Michigan will stroll into Piscataway on Saturday and in all likelihood, dominate. The Wolverines will give the Scarlet Knights all that they can handle. Even worse, it could be Michigan’s crop of New Jersey natives doing the damage.

Chris Ash will likely walk into his post-game press conference and try to put the pieces together after another humbling loss. Frustrated, he’ll probably begin with something like this.

“Michigan wasn’t anything we hadn’t seen before.”

That won’t be meant as a slight to Jim Harbaugh’s program, though some might treat it as such after the war of words between the two programs this summer.

Ash would be right to say that. Michigan is the third program ranked in the current Associated Press top five that Rutgers will have faced in 2016. The deck was already stacked high against the Scarlet Knights coming into the season.

But when Ash meets with the media on Saturday night, his rebuilding program will have completed the toughest first-half schedule of any team in America.

rutgers-schedule

It’s easy to forget how tough this start has been for Rutgers. On paper, many felt that it was Wisconsin that had the toughest start to the 2016 schedule. The Badgers have obviously handled their quality opponents differently than Rutgers.

Now that games can do the talking instead of preseason rankings, Rutgers gets the nod in the strength of schedule argument.

The Knights are the only team in college football that will have faced three teams ranked in the current AP top five. In fact, after this Saturday, Rutgers will be the only team that will have faced two teams in the top five.

Of Wisconsin’s four headliner first-half foes, two of them are now unranked (LSU and MSU). After their bye, the Badgers will take on No. 2 Ohio State a week from Saturday to complete their first half.

As NJ.com’s Ryan Dunleavy broke down, Wisconsin, Oklahoma and Louisville are the only teams that can even sniff Rutgers’ first-half schedule.

The difference, of course, is that those teams handled their tough start much better than Rutgers has. Against their first two top-five opponents, Washington and Ohio State, the numbers are ugly.

9/3 AT WASHINGTON 10/1 AT OHIO STATE
Final score Washington 48, Rutgers 13 Ohio State 58, Rutgers 0
Halftime deficit 31 30
Yards per pass 4.2 2.1
Turnovers lost 3 0
Third-down efficiency 5-20 4-14
Total yards disadvantage 380-304 669-116

Rutgers did what most teams what do against top-five teams on the road. They got blown out. Even at home this week, Vegas has Rutgers as 28-point underdogs.

In all likelihood, the Knights will fall to 2-4 with three blowout losses to three really good teams.
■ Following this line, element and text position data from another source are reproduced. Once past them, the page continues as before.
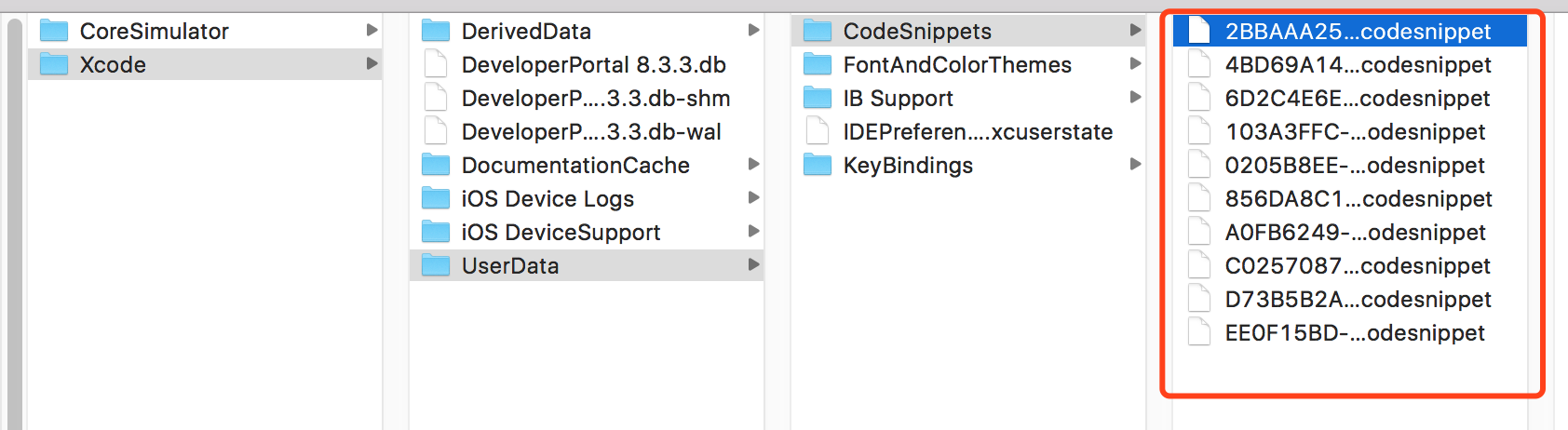Click the IDEPreferen....xcuserstate file icon
This screenshot has width=1568, height=430.
[x=818, y=132]
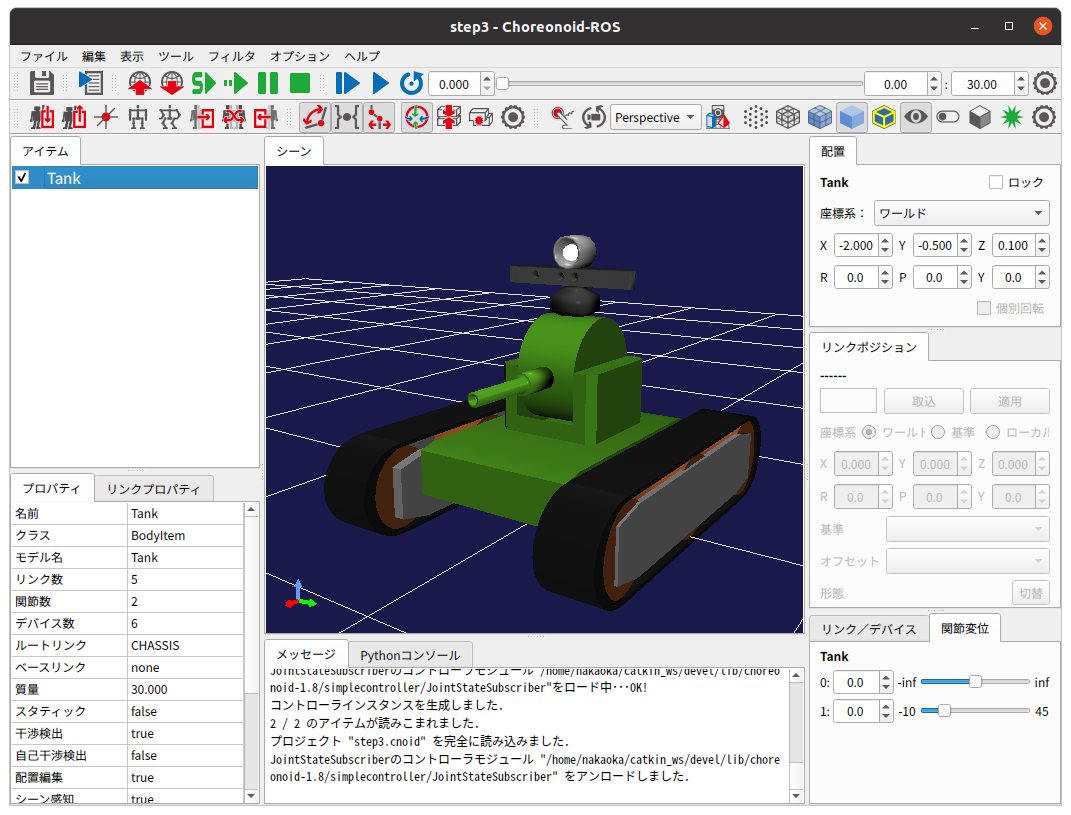Click the joint 0 angle slider
This screenshot has height=815, width=1071.
pyautogui.click(x=975, y=682)
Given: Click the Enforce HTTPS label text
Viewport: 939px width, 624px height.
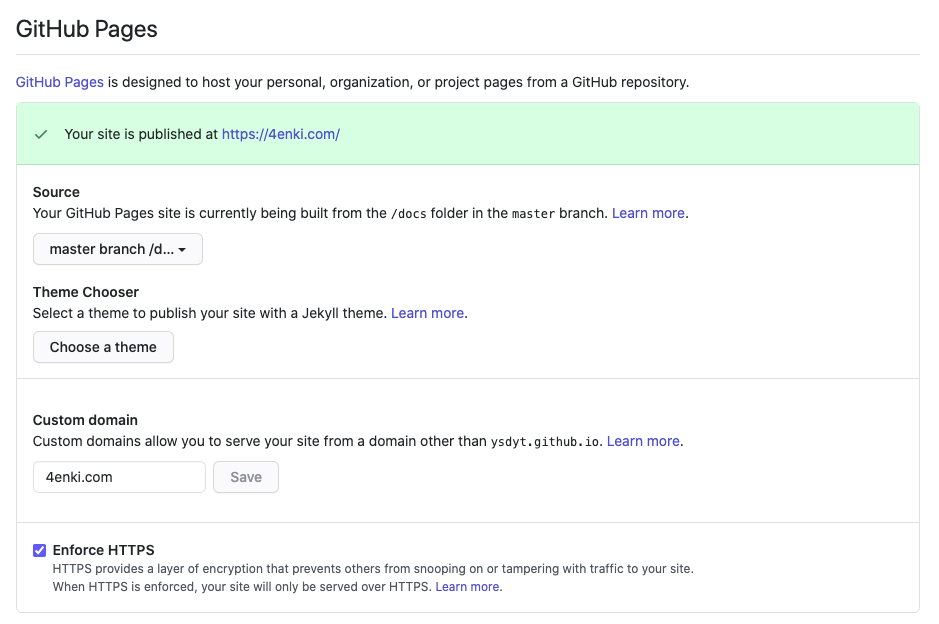Looking at the screenshot, I should click(x=103, y=550).

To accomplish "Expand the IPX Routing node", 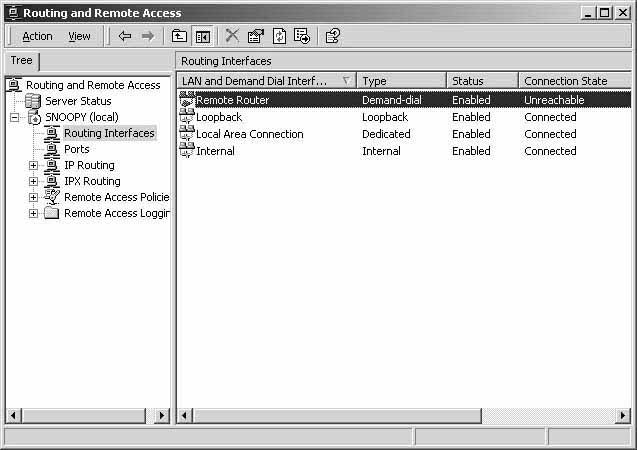I will (x=34, y=181).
Without Janarion Grant, Rutgers could be an underdog for every game it plays for the rest of the season.

The good news for Rutgers is that after this week, the top-five opponents are gone. In fact, the top-25 opponents could be gone. The Knights don’t have a single game on the rest of the schedule vs. a team in the current top 25. That could actually allow Rutgers to not fall into a deep early hole and run the ball, which is what it does best.

Unfortunately for the Knights, another rude awakening could be in store on Saturday. New Jersey natives like Jabrill Peppers and Rashan Gary will deliver highlight-reel plays while Ash searches for anyone who can break free against Michigan’s loaded defense.
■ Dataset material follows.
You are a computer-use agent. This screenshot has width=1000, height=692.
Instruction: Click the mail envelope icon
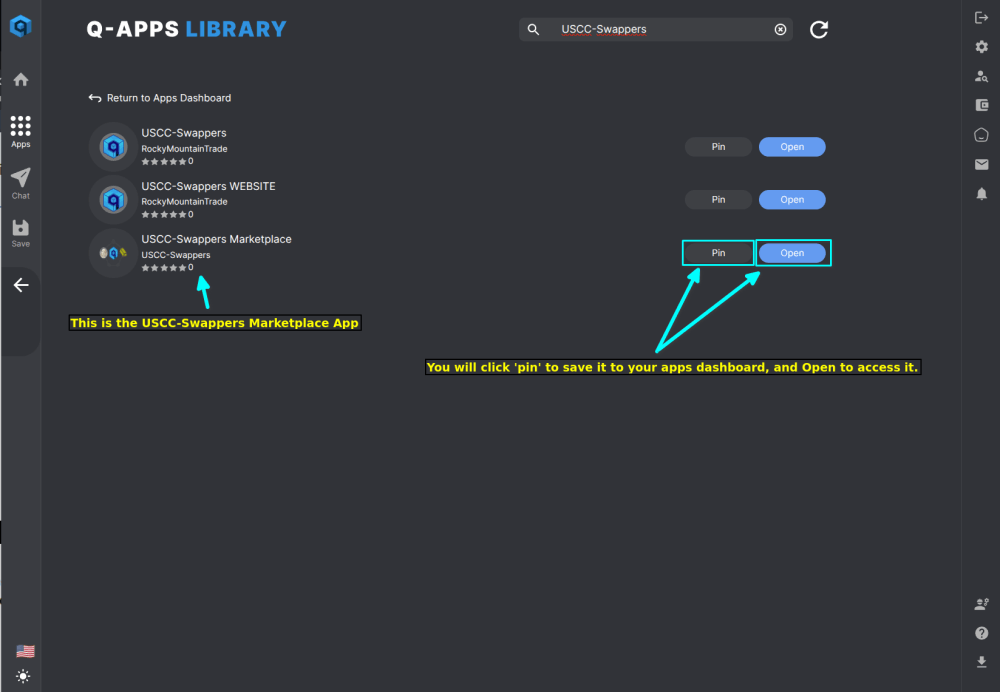point(981,164)
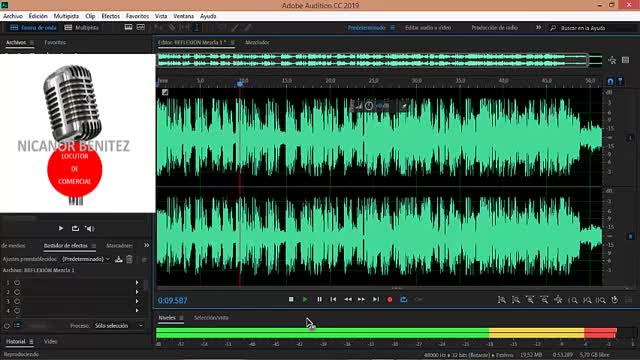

It could be another frustrating reminder that the Scarlet Knights still don’t have the talent to compete with the B1G East’s best. The very team that Ash would love to call a rival one day set a bar that’s unreachable for the Knights in Year 1 or maybe even Year 3 of this rebuild.
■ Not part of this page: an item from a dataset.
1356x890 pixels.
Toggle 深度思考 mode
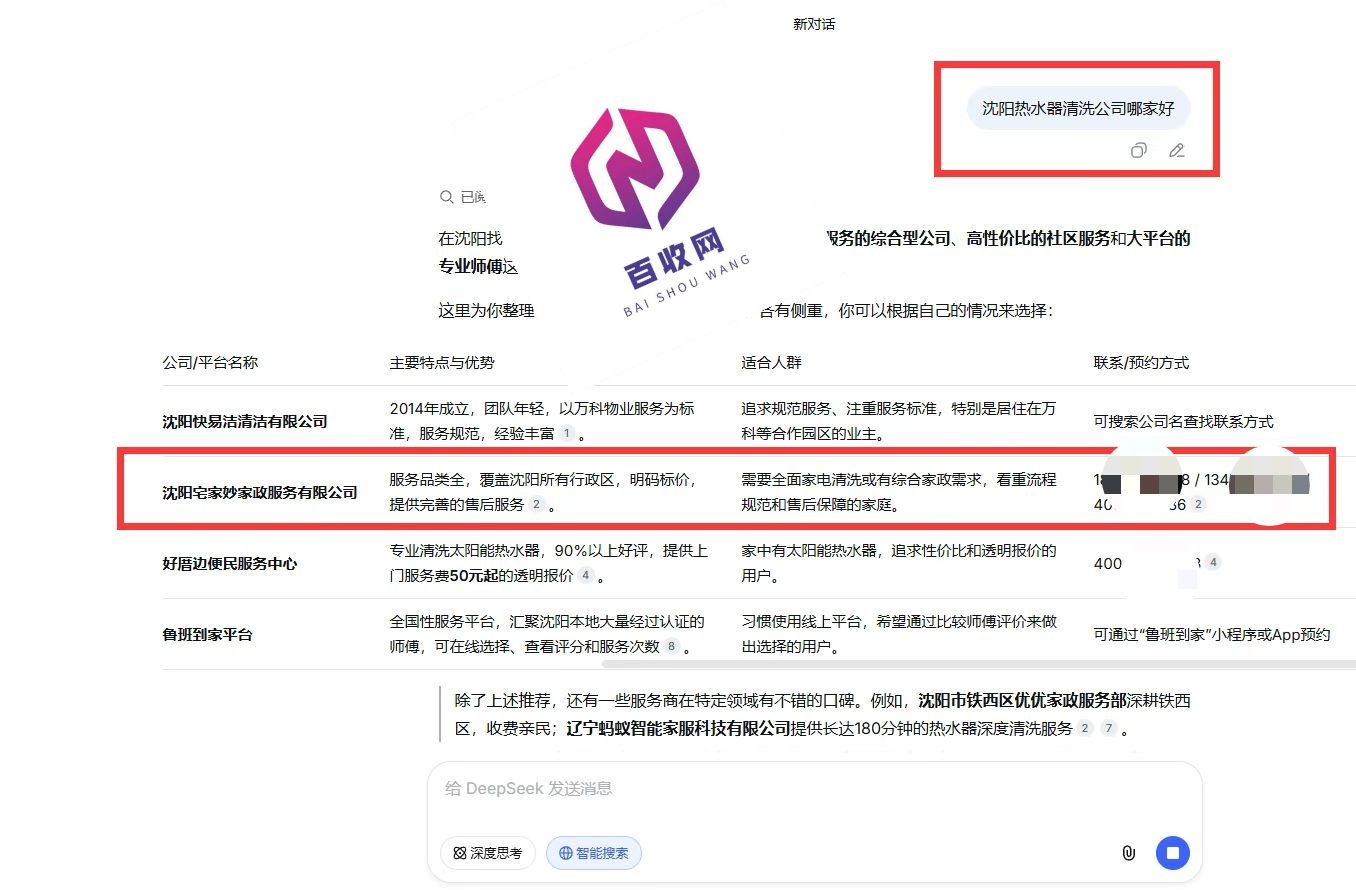point(488,853)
Rutgers players want to compete against the best. They said during the week that they don’t mind the tough schedule, and that facing competition like this is the only thing that will make them better.

The same is true for Ash. But he wouldn’t have minded a more backloaded slate.

“Any program that plays three top-five schools in the first six weeks, that’s a challenging schedule,” Ash told NJ.com. “I don’t know if there’s a lot of coaches out there that would say, ‘Hey, I’d like to sign up for that. Let’s put that together.'”

That’s the hand Ash was dealt. Unfortunately for him, he sat down at a table with an unlucky dealer.